The lines below that include "input" are to be found and copied.

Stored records

▬▬▬▬▬▬▬▬▬▬

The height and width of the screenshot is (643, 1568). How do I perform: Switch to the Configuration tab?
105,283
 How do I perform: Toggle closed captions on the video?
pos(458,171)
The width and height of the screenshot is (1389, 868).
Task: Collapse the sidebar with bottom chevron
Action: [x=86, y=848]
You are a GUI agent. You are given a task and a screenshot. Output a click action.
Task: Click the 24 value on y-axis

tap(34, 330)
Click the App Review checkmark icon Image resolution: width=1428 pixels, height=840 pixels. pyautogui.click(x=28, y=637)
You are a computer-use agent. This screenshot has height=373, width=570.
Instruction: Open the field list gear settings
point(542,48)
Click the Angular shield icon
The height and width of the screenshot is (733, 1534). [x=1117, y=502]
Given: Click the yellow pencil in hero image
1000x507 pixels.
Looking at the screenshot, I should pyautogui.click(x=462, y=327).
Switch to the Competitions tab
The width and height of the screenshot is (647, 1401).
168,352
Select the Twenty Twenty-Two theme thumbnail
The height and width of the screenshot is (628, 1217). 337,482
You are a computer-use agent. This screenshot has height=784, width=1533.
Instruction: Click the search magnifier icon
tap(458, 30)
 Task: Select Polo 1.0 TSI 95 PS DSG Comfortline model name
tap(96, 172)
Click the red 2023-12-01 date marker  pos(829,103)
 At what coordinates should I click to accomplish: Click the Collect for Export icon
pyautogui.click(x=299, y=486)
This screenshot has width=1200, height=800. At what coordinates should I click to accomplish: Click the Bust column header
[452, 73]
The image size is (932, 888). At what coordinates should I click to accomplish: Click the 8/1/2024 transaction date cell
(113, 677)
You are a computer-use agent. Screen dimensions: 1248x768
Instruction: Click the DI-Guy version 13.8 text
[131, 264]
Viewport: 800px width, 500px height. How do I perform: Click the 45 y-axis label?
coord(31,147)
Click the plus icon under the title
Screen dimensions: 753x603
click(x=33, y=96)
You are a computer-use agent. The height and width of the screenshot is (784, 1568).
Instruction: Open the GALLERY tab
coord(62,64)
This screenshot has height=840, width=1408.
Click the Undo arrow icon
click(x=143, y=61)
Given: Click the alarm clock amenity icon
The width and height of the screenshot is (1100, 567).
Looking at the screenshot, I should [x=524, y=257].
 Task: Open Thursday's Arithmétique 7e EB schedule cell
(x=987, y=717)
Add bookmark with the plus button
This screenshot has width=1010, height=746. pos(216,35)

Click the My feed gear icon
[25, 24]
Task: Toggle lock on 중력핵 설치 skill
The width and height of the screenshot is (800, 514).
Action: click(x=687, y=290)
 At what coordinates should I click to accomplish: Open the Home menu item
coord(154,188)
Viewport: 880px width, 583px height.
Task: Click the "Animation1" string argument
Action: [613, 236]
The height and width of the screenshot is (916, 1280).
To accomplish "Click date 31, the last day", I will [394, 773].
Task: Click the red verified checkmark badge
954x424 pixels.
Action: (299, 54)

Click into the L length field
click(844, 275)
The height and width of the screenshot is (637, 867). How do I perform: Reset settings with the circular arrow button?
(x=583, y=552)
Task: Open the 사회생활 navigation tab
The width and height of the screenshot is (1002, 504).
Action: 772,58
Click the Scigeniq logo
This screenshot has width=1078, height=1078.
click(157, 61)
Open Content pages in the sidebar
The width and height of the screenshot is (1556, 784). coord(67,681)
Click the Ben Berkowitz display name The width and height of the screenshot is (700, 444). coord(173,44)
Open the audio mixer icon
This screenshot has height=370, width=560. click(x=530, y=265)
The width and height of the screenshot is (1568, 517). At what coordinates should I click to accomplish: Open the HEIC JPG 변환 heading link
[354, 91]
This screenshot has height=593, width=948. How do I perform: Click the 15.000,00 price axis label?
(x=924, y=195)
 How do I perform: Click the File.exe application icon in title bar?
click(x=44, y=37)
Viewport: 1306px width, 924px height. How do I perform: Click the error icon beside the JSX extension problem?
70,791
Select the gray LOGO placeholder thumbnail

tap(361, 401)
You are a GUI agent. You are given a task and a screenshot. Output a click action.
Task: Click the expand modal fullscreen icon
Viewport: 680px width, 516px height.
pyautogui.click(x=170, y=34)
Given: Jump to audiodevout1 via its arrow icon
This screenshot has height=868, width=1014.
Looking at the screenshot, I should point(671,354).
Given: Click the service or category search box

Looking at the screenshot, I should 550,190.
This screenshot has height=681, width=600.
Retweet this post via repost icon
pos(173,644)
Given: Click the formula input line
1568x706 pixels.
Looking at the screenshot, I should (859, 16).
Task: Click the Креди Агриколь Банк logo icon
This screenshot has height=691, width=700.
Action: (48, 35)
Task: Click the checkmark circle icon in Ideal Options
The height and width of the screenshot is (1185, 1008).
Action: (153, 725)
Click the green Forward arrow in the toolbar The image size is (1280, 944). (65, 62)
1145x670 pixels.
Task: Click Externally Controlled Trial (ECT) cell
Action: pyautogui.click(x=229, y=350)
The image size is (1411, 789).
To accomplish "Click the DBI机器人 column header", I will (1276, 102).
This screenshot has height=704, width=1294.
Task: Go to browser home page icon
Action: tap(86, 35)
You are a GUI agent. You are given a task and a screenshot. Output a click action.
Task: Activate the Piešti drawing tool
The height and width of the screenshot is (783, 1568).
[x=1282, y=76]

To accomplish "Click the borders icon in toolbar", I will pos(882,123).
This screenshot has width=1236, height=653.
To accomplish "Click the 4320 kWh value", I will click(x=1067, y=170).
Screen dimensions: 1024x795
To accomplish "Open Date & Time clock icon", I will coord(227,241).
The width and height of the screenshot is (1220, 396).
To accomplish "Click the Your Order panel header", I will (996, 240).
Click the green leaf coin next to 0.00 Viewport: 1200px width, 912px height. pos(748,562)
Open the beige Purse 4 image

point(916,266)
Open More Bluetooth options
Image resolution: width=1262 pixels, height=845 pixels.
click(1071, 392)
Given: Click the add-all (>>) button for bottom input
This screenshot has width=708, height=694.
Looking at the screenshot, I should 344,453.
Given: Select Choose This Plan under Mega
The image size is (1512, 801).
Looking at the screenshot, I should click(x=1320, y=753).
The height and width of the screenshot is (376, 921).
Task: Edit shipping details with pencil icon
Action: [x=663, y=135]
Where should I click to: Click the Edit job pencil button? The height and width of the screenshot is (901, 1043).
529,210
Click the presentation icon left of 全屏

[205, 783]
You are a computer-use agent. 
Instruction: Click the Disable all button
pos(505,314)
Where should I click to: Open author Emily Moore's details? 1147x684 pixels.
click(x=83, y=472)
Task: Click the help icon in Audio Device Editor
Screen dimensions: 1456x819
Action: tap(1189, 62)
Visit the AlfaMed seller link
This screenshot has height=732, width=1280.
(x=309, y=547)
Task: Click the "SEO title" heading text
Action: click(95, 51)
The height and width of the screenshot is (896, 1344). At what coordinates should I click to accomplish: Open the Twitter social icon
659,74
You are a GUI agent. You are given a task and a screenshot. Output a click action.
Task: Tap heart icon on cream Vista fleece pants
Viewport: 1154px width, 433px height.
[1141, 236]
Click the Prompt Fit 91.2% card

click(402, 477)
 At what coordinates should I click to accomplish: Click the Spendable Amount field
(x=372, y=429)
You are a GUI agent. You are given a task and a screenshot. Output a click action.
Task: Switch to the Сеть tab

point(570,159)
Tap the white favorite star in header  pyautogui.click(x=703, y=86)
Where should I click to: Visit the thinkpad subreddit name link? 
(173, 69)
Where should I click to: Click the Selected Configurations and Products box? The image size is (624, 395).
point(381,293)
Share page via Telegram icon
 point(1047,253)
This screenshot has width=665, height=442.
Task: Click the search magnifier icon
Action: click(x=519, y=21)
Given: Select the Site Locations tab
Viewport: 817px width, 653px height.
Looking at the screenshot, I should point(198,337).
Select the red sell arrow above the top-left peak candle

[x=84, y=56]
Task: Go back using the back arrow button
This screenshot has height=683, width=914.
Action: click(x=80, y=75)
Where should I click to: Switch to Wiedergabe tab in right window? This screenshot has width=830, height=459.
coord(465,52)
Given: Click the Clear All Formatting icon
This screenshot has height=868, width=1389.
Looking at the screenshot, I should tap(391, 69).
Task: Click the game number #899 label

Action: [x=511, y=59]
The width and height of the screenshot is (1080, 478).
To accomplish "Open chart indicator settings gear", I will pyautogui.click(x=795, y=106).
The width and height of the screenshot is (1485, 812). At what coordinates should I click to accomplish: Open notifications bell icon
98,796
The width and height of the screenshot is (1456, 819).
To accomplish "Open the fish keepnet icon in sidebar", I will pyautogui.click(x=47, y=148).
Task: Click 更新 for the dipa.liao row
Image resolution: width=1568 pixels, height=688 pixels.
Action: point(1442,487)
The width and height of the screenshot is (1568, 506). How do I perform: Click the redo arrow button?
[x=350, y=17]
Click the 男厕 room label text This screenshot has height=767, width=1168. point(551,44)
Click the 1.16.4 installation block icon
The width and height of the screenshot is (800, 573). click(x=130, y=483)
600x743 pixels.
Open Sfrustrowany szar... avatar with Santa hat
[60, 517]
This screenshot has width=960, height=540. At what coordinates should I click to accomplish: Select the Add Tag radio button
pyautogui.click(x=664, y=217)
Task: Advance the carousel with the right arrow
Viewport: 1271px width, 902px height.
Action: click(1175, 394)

▬▬▬▬▬▬▬▬▬▬

* **Answer for this exercise**
Given: Click the formula input line
Given: Click the add-all (>>) button for bottom input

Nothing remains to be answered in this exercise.